La Réunion : Le bioclimatique remplacera-t-il la clim ? Superbe initiative

La transformation de l’aéroport Roland-Garros a franchi un cap avec l’inauguration de sa nouvelle aérogare ouest. Cette extension marque une rupture dans la manière de penser et construire une infrastructure aéroportuaire en milieu tropical. C’est un projet d’envergure internationale qui prend forme, mêlant ingénierie de pointe et adaptation au climat. Ici le vent remplace la climatisation. À Roland-Garros, le confort thermique passe par une intelligence climatique intégrée à l’architecture.
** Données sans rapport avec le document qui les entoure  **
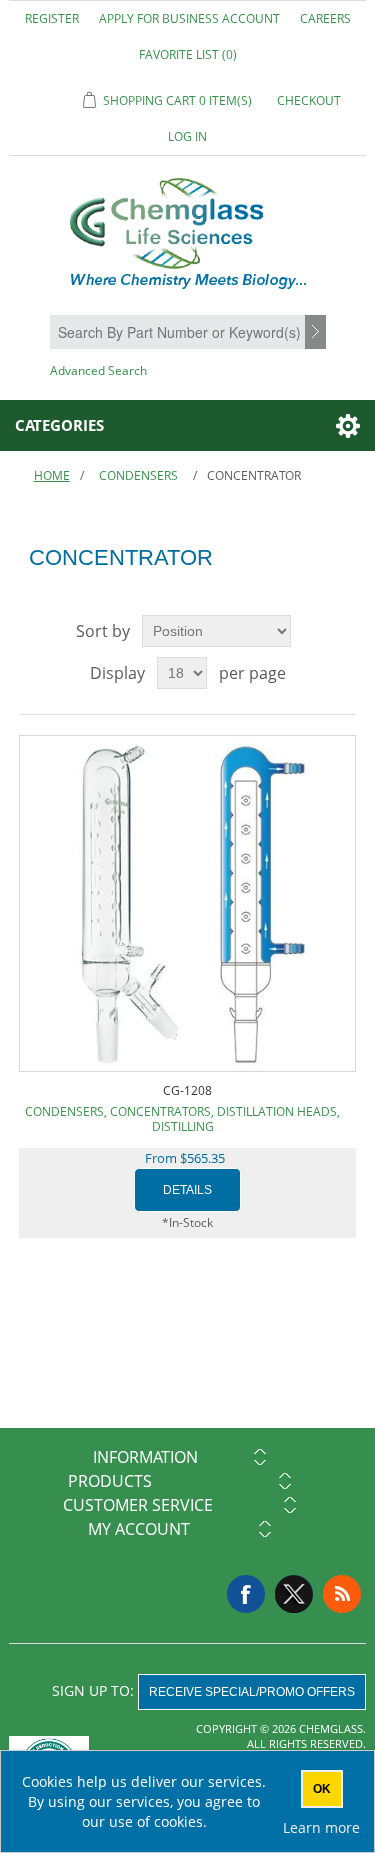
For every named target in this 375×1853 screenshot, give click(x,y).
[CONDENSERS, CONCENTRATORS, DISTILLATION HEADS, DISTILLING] (188, 904)
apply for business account (189, 18)
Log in (187, 136)
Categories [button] (59, 425)
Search (318, 333)
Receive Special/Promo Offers (252, 1692)
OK (322, 1789)
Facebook (246, 1594)
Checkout (309, 100)
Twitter (294, 1594)
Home (52, 475)
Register (52, 18)
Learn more (321, 1827)
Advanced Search (98, 370)
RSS (342, 1594)
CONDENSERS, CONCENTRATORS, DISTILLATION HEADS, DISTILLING (182, 1119)
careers (325, 18)
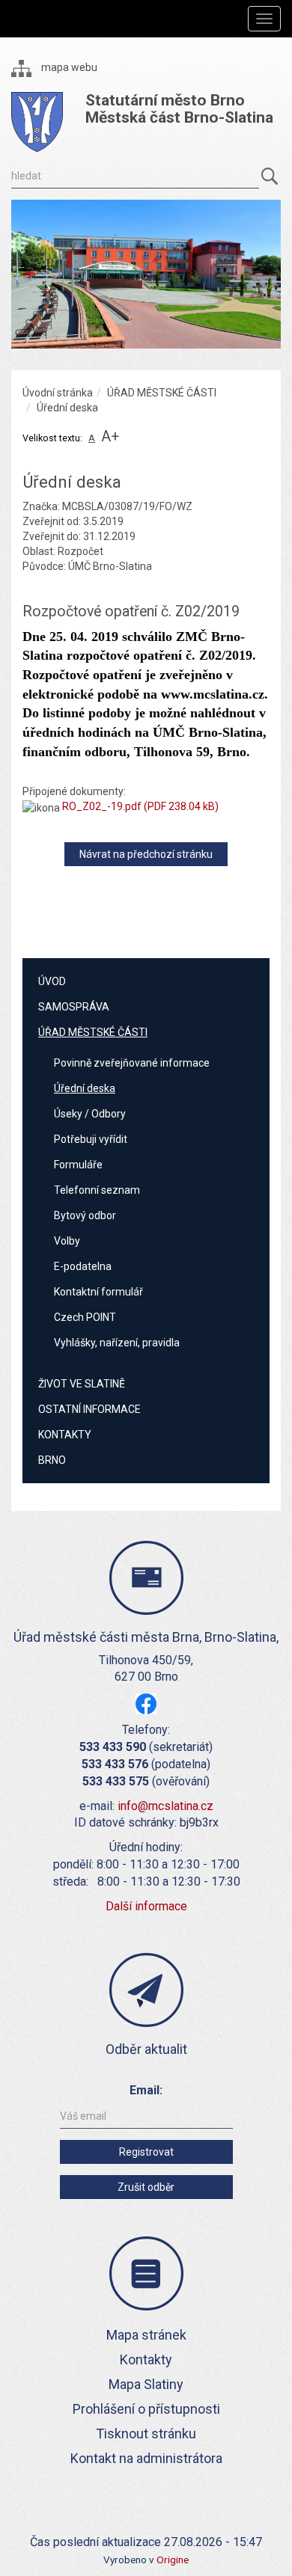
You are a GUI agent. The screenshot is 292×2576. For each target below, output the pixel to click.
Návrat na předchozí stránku (146, 854)
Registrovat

Le secret ? Une toiture courbée inspirée du relief du Piton des Neiges, et un « canyon central » végétalisé qui scinde le bâtiment en deux ailes. Ce chantier n’est pas une importation de savoir-faire extérieur. Il est réunionnais dans sa conception, dans sa mise en œuvre, et dans son ambition. Près de 91 % des entreprises mobilisées sont locales, avec une forte implication de la filière bois. Le choix technique, inspiré de la tradition vernaculaire, repose aussi sur des modélisations complexes. Une maquette à l’échelle 1/150 a été testée à la Soufflerie Jules Verne de Nantes, afin de valider les flux de dépression naturelle. Les résultats ont dépassé les attentes : plus de 30 volumes d’air renouvelés par heure. Cela place le bâtiment au niveau des meilleures normes d’aération hygiénique, tout en restant à l’écoute de son environnement naturel. Les économies d’énergie sont à la hauteur : 300 000 euros par an économisés, soit l’équivalent de la consommation de plus de 500 foyers. Ce projet pionnier ne se limite pas à sa réussite technique. Il incarne une nouvelle façon de construire en partant du climat, des ressources locales, et des usages réels.